- SELECTED EXTRACT -
— begin —
# Free upgrade to Zenith's Bitz Nock Receiver



## DonsHarley (Sep 10, 2003)

*upgrade*

Joe what's the price for the new upgrade kit? I need to order one today


----------



## zenarch (Aug 3, 2002)

DonsHarley said:


> Joe what's the price for the new upgrade kit? I need to order one today


Don,
Click on the link to the web site and all the informationn is there. It's $30 + $3 shipping.
Joe B.


----------



## zenarch (Aug 3, 2002)

bump


----------



## zenarch (Aug 3, 2002)

bump


----------



## zenarch (Aug 3, 2002)

ttt


----------



## pintojk (Jan 31, 2003)

just picked mine up at the IBO Worlds, totally easy to install, and works great :thumb:

Thanks


----------



## Moparmatty (Jun 23, 2003)

pintojk said:


> just picked mine up at the IBO Worlds, totally easy to install, and works great :thumb:
> 
> Thanks


Thought you were going to Mosport? :mg:


----------



## zenarch (Aug 3, 2002)

ttt


----------



## SandSquid (Sep 2, 2008)

*Outstanding!!!*

Great product, does everything it claims with ease. Mine did arrive a bit "dinged" most likely from being tossed about in a bin with hundreds of others, but it did not effect the usability one bit. Purely cosmetic. 

By placing one of my previously fletched arrows in the new holder and rotating it, it was plainly apparent how inaccurate the bitz receiver was in comparison.

As a former Machinist and Apprentice Toolmaker (in the late 80's) I can say that a lot of thought and (CNC) programming went into the creation of these babies and the tolerances are better than that of the jigs they are going into. The machining is clean, installation was a breeze.


----------
— end —
- JOBS -
a – Based on the forum thread, say whether each statement agrees with it: (i) the upgrade kit costs $30 plus $3 shipping; (ii) SandSquid describes the machining on the new holder as rough; (iii) pintojk found the kit hard to install. For each, answer yes or no and quote the words that decide it.
b – In one to three sentences, explain why the damage on SandSquid's kit didn't bother SandSquid, and what SandSquid thinks probably caused it, as stated in the forum thread.

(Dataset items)
— begin —
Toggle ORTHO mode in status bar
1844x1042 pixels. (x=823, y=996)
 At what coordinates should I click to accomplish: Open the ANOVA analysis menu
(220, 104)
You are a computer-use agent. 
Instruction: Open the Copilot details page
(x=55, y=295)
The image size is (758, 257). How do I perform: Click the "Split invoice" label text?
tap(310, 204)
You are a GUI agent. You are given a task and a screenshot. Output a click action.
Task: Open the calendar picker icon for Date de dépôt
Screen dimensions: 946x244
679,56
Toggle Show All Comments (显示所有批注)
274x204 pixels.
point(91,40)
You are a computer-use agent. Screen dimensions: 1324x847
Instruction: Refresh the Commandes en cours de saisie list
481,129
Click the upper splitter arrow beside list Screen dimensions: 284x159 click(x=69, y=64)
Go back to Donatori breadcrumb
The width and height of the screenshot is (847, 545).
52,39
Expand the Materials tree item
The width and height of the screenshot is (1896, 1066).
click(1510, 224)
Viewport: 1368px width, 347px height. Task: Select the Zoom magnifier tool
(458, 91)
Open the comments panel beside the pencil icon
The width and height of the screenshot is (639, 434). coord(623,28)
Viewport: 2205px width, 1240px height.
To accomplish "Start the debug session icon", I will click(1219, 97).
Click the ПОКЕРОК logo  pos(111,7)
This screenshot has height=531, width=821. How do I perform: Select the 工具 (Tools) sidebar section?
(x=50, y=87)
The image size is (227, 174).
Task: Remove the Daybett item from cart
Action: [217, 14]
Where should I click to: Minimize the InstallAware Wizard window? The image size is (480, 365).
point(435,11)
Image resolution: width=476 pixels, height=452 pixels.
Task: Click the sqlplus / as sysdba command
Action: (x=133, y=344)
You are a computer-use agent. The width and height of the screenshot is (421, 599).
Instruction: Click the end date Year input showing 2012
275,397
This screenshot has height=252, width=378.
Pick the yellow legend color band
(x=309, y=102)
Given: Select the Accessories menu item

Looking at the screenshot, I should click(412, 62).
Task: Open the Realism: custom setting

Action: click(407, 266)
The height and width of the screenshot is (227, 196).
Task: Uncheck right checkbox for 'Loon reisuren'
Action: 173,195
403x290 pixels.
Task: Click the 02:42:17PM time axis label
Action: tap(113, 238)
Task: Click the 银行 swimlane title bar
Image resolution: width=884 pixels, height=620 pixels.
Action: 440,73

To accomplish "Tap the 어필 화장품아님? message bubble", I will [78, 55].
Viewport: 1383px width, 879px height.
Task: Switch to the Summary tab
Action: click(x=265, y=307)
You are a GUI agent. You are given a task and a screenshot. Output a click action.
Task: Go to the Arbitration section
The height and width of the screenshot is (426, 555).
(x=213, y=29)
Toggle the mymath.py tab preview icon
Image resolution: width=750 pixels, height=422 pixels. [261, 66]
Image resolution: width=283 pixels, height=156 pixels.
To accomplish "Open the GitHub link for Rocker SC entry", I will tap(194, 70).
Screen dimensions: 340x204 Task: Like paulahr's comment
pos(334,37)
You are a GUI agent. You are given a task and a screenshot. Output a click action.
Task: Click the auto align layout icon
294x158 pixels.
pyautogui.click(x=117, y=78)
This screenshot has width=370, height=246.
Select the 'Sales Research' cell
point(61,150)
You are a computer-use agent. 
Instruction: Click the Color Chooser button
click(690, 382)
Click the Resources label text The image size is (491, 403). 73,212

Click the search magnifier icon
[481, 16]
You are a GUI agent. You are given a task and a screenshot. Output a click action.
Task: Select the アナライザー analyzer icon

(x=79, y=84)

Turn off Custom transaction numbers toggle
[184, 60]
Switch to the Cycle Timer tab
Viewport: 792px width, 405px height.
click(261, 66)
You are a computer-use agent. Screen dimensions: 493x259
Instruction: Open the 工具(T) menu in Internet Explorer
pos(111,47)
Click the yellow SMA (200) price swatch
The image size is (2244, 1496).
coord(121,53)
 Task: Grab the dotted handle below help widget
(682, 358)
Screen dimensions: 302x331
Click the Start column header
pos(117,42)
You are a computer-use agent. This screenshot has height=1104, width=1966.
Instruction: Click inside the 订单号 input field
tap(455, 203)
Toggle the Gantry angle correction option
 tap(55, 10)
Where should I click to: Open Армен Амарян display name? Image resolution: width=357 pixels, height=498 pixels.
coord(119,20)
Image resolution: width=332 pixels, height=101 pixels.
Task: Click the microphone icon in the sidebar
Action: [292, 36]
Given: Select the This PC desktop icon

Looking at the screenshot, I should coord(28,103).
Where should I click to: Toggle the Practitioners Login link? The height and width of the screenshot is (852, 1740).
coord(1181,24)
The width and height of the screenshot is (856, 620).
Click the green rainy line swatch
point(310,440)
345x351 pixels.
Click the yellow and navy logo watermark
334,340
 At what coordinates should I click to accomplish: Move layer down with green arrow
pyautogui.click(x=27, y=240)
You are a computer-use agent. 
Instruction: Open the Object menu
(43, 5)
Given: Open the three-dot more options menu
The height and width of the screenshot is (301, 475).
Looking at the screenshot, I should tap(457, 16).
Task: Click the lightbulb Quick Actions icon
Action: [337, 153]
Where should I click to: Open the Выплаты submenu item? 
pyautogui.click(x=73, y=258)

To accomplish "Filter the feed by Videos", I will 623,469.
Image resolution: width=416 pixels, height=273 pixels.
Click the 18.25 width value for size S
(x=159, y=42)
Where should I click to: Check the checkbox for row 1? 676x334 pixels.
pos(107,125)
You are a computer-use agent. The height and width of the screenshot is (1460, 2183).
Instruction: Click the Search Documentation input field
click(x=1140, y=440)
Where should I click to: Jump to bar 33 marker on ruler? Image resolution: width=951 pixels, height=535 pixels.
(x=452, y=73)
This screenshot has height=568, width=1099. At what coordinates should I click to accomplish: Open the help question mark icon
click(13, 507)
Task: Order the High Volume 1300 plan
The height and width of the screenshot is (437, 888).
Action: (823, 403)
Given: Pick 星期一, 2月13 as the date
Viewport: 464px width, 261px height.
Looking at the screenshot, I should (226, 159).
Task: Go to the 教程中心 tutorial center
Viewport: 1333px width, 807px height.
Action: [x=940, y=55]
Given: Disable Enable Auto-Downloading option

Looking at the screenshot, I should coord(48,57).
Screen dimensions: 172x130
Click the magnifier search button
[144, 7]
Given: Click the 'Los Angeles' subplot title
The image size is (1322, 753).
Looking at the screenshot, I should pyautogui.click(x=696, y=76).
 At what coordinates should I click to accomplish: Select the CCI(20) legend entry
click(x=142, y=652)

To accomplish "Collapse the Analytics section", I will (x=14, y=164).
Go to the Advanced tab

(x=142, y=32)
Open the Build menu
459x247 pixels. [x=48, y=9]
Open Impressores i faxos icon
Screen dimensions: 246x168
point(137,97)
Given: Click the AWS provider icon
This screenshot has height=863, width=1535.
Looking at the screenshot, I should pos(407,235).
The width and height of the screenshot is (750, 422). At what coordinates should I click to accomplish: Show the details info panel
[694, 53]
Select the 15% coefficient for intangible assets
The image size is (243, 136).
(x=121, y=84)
— end —
- ANSWERS TO EACH TASK -
a –
(i) Yes: "It's $30 + $3 shipping."
(ii) No: "The machining is clean"
(iii) No: "totally easy to install"

b – The damage didn't bother SandSquid because it was purely cosmetic and did not affect how the kit worked. SandSquid thinks it most likely happened when the kit was tossed about in a bin with hundreds of others.